I have a template class/struct that looks like this:
template <typename T, typename U>
struct S
{
unsigned int operator()(T t, U u) const;
};
And I would like to make sure that specializations respect this interface.
Unfortunately, I can specialize this struct with a different return type. For instance if I partial-specialize to return bool
instead of unsigned int
, I would expect to get a compiler error, but the compiler does not seem to care:
template <typename T>
struct S<T,nullptr_t>
{
bool operator()(T t, nullptr_t u) const { return 2; }
};
Example @ Ideone.com
In the above example, the specialized version is supposed to return 2
but since the return type is bool
, the return value is converted to true
which is then displayed as 1
.
Why does the compiler accept this?
How can I prevent programmers from specializing the template with a wrong return type (or even with wrong arguments)?
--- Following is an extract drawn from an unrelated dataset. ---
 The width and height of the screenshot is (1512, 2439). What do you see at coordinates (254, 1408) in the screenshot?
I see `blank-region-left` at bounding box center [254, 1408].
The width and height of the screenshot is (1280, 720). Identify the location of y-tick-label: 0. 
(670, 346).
I know I can achieve what I want with a virtual method in a base template class/struct and use the override
keyword in children:
Solution with override (does not compile, which is good)
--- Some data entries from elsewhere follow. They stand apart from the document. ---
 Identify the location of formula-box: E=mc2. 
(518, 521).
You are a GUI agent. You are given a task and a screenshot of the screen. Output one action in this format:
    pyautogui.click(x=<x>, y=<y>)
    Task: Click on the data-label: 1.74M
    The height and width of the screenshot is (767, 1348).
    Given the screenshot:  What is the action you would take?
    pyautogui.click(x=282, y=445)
But having a virtual method will certainly create a virtual table and I would like to avoid that as much as possible, especially since I do not need the virtual table at run-time. Unless there is a trick to do the same without building a virtual table?
Also, I know the problem would be simpler if I could partial-specialize methods or if I could rely on non-partial-specialization, but the former is not possible in C++ AFAIK and the latter does not cover the case I need in my program.